REQUIREMENT: Find each line in the entries below that contains the word "Task", and copy those lines.

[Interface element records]
---
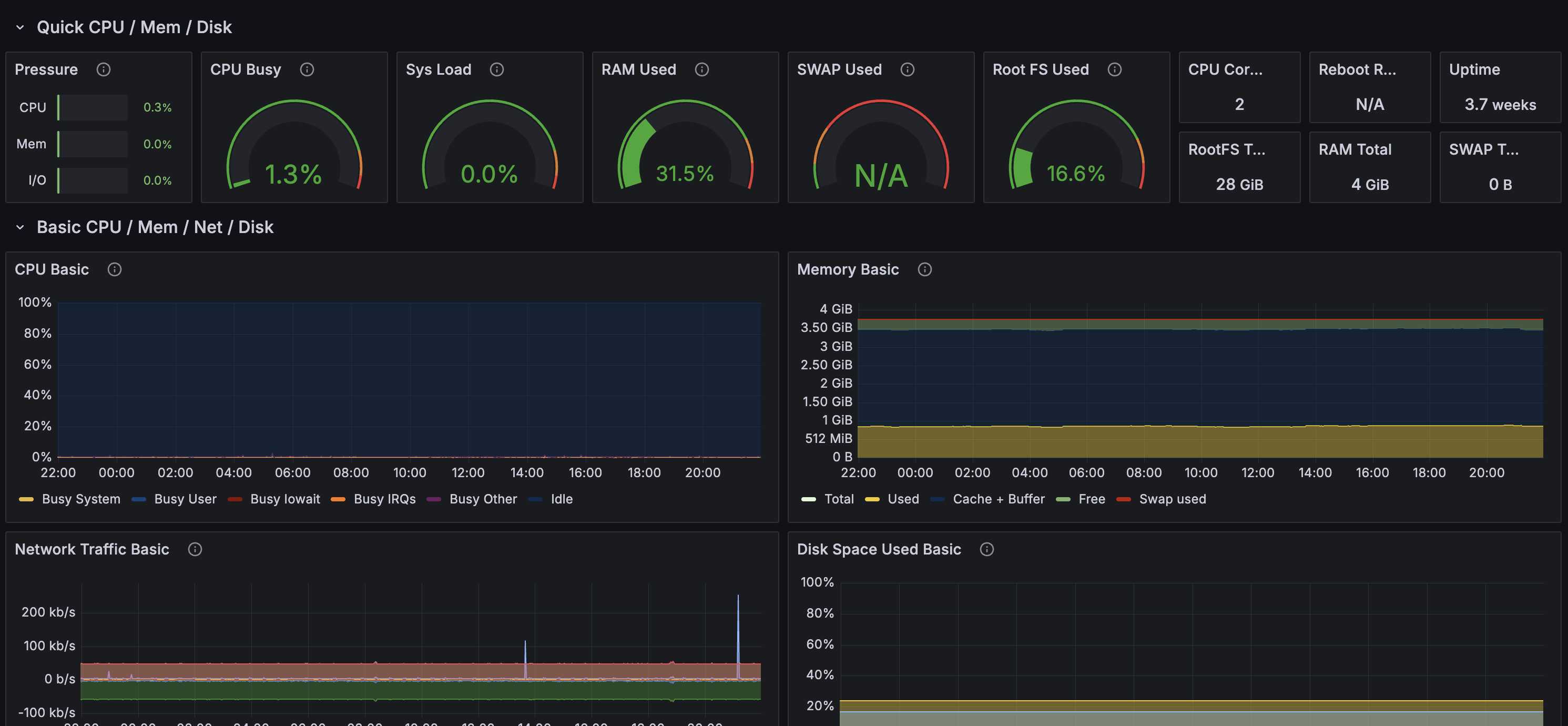
Task: Click the Network Traffic Basic info icon
Action: tap(195, 549)
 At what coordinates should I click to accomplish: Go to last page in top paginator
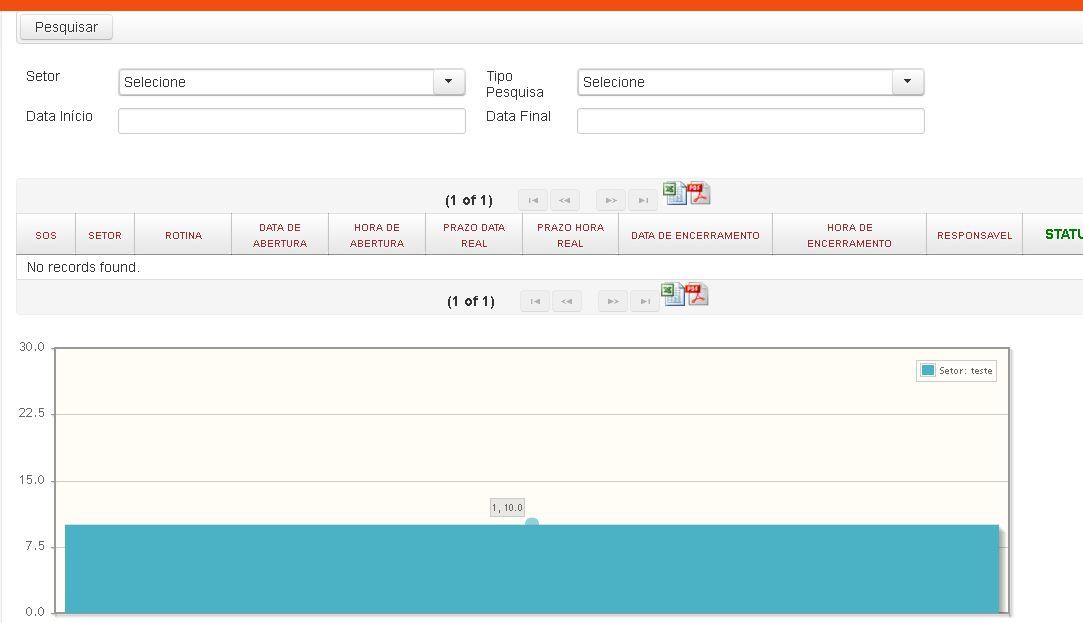click(x=643, y=200)
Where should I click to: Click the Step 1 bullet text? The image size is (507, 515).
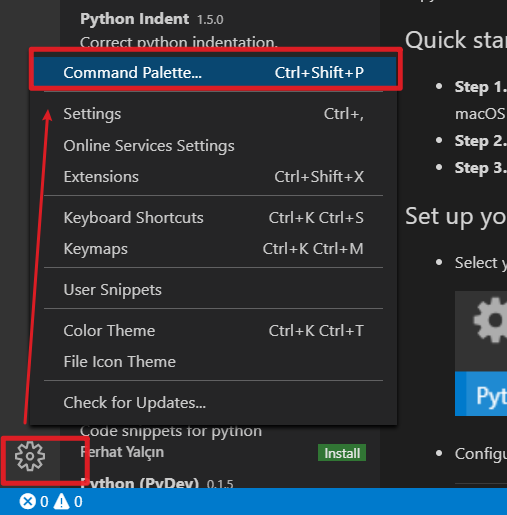481,87
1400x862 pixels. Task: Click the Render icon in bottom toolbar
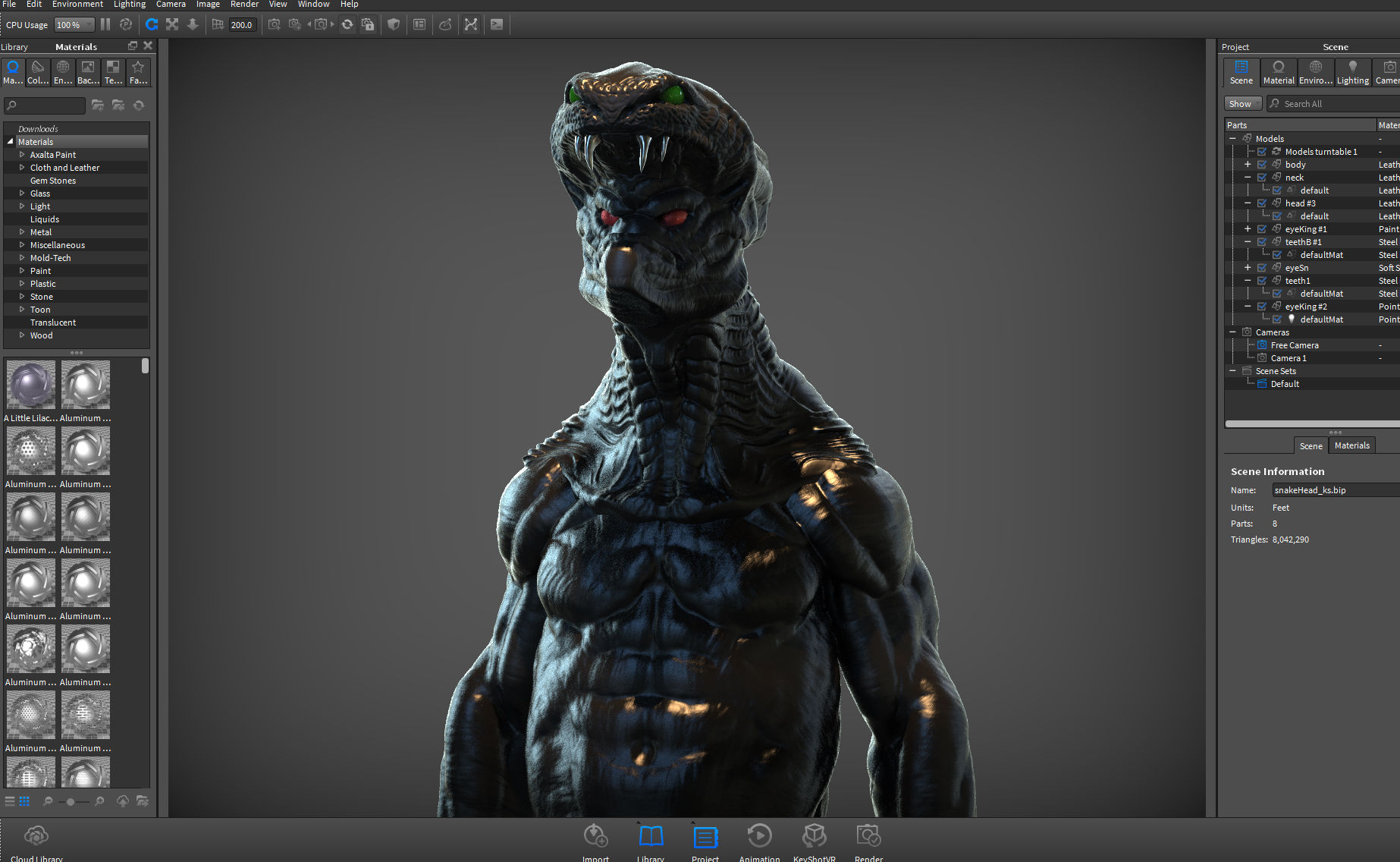(868, 836)
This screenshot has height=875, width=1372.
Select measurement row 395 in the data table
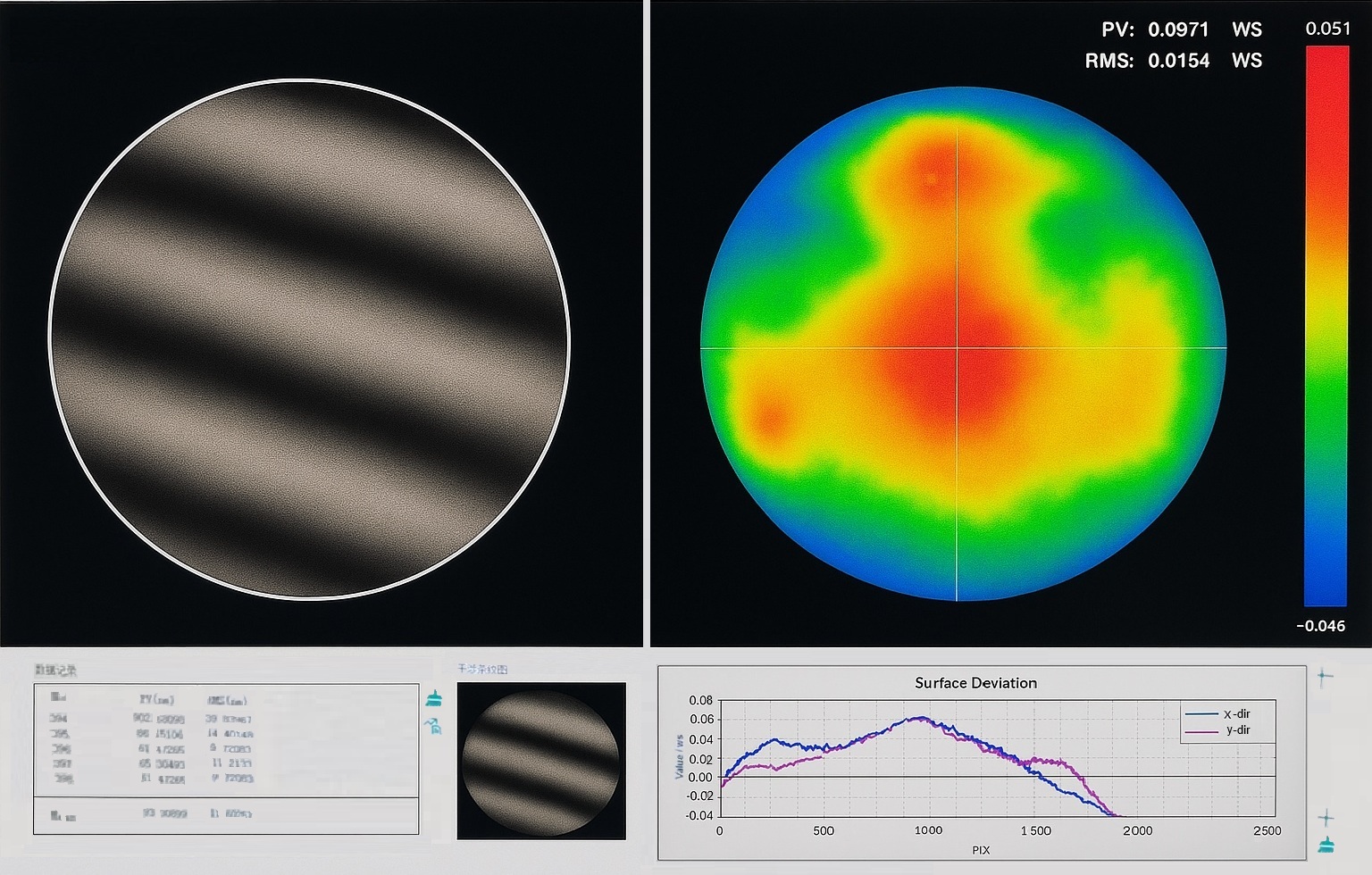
---
RESULT FOR THIS EXERCISE:
Task: Click the Network Traffic Basic info icon
1400x862 pixels. Task: Click the Render icon in bottom toolbar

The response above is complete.